Herrera, a deputy majority leader, said it is “unfair” for Pag-IBIG to require members to settle all loan amortizations due during the quarantine period on or before the next due date after the lifting of ECQ.
“Hindi po ‘yan makatarungan at hindi po ‘yan naaayon sa batas na ipinasa natin (This is unjust and this is not in accordance with the law we passed),” she said in a statement.
Aside from the announcements in its official social media pages, Herrera said one of Pag-IBIG’s top officials has said in an interview that all amortizations due must be paid in full on the “first working day” after the ECQ is lifted.
“Nananawagan po tayo sa Pag-IBIG, dapat kayo po ang numero unong nakikisama sa ating mga kababayan. Hindi ninyo puwedeng i-expect na pagbalik sa trabaho bibiglain ninyo na two or three months’ worth ang babayaran nila (We’re appealing to Pag-IBIG. You should be the first to bear with our citizens. You can’t expect them to pay two or three months of amortization once they get back to work),” she said.
Under Section 4 (aa) of the Bayanihan Act, all lending institutions are instructed to grant a 30-day grace period or extension on loan payments during the ECQ without imposing interest or penalties on borrowers.
Pursuant to this provision, the Department of Trade and Industry issued Memorandum Circular No. 20-12, Series of 2020, which provides that any payment due during the ECQ will be deferred to at least 30 days after the due date.
In case of multiple loan payments due within the ECQ, these payments should be amortized or divided equally across six months after the 30-day grace period and to be paid on top of regular payments.
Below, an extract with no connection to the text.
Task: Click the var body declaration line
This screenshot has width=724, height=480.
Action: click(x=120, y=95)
Herrera said the Pag-IBIG Fund should review the relevant provisions of the law and the DTI circular “and apply them accordingly.”
“In these trying times, our primary goal must be to ease the burden of our people so that they can focus on overcoming this pandemic and not worry about finances,” Herrera said.
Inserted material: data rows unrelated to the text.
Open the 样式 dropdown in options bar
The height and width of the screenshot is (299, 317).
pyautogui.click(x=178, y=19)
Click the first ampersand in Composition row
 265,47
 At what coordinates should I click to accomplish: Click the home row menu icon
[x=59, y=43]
Herrera also called out the Pag-IBIG Fund for giving borrowers the option to apply for a three-month moratorium on their loan payments, saying the process should be automatic.
Pag-IBIG Fund earlier announced that borrowers have until June 15 to apply for the moratorium online. The moratorium allows borrowers to pay only one-month loan amortization and insurance premiums during the three-month period, on or before the next due date after June 15.
“If indeed Pag-IBIG Fund sincerely wants to provide relief to its borrowers in this time of crisis, it should make sure that all of them are covered by the moratorium and need not file a request or application with the fund,” Herrera said.